Mankind - Redefined

by lobsterMatriarch



Series: Stories From Under The Sink [3]
Category: Fallout (Video Games), Fallout 4
Genre: Alternate Canon, Alternate Universe - Canon Divergence, Canon-Typical Violence, Family Drama, Other, Suicidal Thoughts, canon character death, parenting
Language: English
Status: Completed
Published: 2016-09-15
Updated: 2016-09-15
Packaged: 2018-08-15 02:48:57
Rating: Mature
Warnings: Graphic Depictions Of Violence
Chapters: 1
Words: 2,849
Publisher: archiveofourown.org
Story URL: https://archiveofourown.org/works/8039503
Author URL: https://archiveofourown.org/users/lobsterMatriarch/pseuds/lobsterMatriarch
Summary: Nora always knew the Institute couldn't be allowed to survive, and she knew what that meant for her.
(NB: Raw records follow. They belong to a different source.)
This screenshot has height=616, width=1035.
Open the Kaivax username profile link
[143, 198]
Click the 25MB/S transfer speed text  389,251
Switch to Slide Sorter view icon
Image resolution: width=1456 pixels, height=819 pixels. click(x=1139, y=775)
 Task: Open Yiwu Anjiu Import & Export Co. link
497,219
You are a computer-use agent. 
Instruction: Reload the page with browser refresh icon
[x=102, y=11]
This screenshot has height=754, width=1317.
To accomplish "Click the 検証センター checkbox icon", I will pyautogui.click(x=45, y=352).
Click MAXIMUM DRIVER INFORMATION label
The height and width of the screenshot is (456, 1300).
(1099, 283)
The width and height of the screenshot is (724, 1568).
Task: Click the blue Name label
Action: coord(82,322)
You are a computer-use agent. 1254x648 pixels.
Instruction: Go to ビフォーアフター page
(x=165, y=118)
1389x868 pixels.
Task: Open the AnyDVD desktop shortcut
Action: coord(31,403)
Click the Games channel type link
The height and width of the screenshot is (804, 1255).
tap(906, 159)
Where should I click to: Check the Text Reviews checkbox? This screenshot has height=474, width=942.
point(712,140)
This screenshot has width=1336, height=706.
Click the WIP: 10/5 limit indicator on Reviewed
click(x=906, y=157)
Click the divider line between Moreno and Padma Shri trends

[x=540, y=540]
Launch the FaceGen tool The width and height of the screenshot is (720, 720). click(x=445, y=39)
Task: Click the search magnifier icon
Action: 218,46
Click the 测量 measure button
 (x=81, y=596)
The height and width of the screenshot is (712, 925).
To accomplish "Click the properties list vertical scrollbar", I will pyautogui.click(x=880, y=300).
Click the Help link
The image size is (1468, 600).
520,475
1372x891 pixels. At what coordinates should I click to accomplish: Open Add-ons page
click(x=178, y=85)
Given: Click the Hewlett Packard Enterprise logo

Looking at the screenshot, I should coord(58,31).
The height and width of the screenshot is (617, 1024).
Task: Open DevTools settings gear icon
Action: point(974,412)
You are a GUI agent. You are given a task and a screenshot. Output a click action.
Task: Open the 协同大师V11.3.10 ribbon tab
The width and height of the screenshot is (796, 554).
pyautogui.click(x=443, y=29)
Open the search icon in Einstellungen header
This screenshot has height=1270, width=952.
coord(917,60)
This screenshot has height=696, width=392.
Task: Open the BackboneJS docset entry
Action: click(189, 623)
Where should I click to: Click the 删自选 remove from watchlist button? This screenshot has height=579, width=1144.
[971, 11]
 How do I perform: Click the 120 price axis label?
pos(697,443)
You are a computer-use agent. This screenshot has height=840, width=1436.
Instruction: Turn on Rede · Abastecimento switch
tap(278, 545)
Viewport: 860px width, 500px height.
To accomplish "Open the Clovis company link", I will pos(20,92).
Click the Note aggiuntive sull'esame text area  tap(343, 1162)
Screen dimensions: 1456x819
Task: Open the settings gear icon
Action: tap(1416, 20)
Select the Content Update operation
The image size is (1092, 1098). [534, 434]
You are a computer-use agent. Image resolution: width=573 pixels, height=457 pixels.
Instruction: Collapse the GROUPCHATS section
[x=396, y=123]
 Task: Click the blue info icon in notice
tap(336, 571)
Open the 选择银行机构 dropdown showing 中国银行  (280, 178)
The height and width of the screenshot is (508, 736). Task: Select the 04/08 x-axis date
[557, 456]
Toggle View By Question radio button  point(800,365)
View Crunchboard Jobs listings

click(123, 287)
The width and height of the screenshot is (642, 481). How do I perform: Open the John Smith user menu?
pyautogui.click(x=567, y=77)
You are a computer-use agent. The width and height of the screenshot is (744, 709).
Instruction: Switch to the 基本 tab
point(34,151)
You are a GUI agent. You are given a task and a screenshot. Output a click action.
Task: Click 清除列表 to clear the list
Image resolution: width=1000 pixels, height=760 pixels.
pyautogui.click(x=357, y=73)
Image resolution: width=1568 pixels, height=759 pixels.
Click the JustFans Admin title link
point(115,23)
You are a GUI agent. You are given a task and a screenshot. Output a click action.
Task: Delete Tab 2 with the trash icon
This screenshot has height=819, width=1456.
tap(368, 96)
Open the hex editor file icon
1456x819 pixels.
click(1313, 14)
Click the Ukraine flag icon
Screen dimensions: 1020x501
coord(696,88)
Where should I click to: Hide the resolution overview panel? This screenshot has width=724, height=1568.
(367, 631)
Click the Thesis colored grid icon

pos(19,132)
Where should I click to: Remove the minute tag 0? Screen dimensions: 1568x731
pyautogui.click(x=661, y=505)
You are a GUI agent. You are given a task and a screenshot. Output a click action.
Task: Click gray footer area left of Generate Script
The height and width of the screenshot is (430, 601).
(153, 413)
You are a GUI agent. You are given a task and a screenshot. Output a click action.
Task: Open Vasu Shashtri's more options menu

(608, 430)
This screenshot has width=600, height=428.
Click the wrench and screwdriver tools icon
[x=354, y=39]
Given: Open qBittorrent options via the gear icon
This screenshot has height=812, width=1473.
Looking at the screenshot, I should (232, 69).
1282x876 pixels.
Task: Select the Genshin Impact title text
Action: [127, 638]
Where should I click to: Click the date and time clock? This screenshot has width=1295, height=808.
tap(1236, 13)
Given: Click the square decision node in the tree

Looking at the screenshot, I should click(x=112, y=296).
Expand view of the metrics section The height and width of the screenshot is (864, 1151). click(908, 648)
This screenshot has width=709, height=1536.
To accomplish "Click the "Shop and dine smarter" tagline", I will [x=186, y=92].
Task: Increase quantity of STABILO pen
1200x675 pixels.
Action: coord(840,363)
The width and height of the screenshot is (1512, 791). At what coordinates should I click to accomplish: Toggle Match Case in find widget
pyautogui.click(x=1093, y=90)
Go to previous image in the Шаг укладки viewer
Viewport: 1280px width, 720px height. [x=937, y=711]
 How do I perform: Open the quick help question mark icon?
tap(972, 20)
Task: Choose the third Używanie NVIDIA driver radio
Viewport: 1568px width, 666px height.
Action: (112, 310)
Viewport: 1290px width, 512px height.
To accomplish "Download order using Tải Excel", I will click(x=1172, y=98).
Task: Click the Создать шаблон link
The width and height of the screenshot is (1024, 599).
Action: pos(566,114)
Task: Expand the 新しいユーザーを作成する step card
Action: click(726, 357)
Facing it is a completely different story.aka canon is terrible and I hate it so it must be fixed.





	Mankind - Redefined

**Author's Note:**

> Honestly, we were robbed of what could have been a really important and poignant decision by giving Shaun cancer and having him die no matter what. It's been bothering me since I finished the damn game. So here is what I think should have been an option.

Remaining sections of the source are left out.